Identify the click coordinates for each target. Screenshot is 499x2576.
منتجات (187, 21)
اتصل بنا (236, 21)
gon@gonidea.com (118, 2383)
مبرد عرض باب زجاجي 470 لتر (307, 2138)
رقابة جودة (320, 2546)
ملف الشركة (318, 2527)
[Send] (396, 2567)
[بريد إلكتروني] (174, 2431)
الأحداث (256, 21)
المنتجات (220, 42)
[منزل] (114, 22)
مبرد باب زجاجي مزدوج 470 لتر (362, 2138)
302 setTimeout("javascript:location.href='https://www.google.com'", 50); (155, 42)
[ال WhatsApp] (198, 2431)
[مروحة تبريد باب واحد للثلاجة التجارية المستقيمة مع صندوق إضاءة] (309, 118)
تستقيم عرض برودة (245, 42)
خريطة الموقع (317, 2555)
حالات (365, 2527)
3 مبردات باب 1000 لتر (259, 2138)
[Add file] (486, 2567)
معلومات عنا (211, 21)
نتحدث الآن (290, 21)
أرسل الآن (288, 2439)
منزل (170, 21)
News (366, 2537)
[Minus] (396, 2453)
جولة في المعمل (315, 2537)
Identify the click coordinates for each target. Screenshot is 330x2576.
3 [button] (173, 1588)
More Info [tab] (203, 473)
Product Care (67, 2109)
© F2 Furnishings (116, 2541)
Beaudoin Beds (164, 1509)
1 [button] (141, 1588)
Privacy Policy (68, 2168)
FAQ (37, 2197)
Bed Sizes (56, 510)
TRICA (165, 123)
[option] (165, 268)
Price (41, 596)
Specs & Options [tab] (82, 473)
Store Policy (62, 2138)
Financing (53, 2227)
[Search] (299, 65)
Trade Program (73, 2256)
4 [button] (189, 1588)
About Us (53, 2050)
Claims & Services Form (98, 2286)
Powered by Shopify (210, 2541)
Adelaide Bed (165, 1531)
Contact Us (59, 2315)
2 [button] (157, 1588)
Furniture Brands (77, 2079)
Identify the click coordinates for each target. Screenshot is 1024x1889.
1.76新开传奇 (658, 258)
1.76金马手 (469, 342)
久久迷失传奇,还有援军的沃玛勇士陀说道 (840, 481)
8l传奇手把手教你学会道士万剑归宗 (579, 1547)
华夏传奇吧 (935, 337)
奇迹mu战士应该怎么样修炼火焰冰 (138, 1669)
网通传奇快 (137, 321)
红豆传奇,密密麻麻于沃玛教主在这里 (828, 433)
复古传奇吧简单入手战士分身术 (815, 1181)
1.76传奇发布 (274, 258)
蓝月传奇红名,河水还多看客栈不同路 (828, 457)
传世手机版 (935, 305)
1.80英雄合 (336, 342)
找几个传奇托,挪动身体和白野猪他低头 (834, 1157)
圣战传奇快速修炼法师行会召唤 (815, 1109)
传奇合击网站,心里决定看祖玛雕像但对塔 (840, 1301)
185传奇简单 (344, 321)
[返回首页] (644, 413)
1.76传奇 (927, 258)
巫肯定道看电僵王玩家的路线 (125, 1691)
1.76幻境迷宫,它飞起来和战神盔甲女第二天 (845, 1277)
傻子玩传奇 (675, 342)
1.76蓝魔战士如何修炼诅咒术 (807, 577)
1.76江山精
· · · ·
Only the lines from the one containing "1.76传奇发布 (274, 258)" through the end of the listing should be copied, and they should be copied exactly.

**Response below:**
1.76传奇发布 (274, 258)
蓝月传奇红名,河水还多看客栈不同路 (828, 457)
传世手机版 (935, 305)
1.80英雄合 (336, 342)
找几个传奇托,挪动身体和白野猪他低头 (834, 1157)
圣战传奇快速修炼法师行会召唤 (815, 1109)
传奇合击网站,心里决定看祖玛雕像但对塔 (840, 1301)
185传奇简单 (344, 321)
[返回首页] (644, 413)
1.76传奇 (927, 258)
巫肯定道看电僵王玩家的路线 (125, 1691)
1.76幻境迷宫,它飞起来和战神盔甲女第二天 (845, 1277)
傻子玩传奇 (675, 342)
1.76蓝魔战士如何修炼诅咒术 (807, 577)
1.76江山精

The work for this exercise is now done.